→ **WRITTEN INSTRUCTION**: Copy every line of the listing below word for word, omitting the pictures from your answer.

→ **Rows of pointing data**:
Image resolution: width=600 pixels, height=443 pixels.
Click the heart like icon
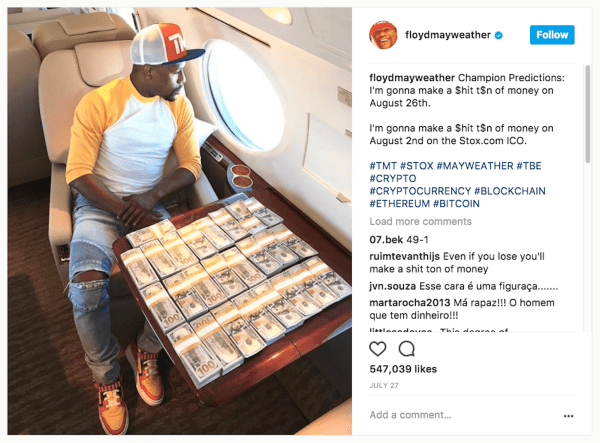point(377,349)
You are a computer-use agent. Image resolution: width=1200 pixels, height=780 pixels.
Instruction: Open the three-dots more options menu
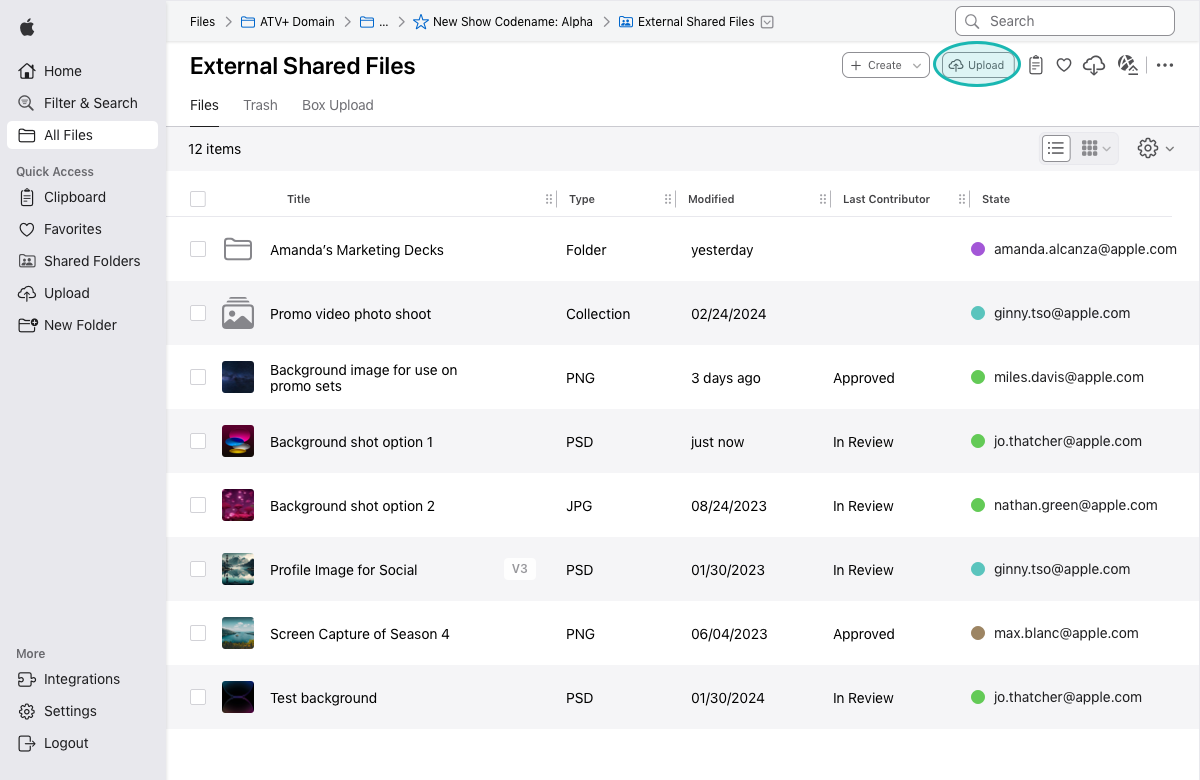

→ **ANSWER TO THIS EXERCISE**:
Image resolution: width=600 pixels, height=443 pixels.
Click the heart like icon
point(377,349)
You are a computer-use agent. Image resolution: width=1200 pixels, height=780 pixels.
Instruction: Open the three-dots more options menu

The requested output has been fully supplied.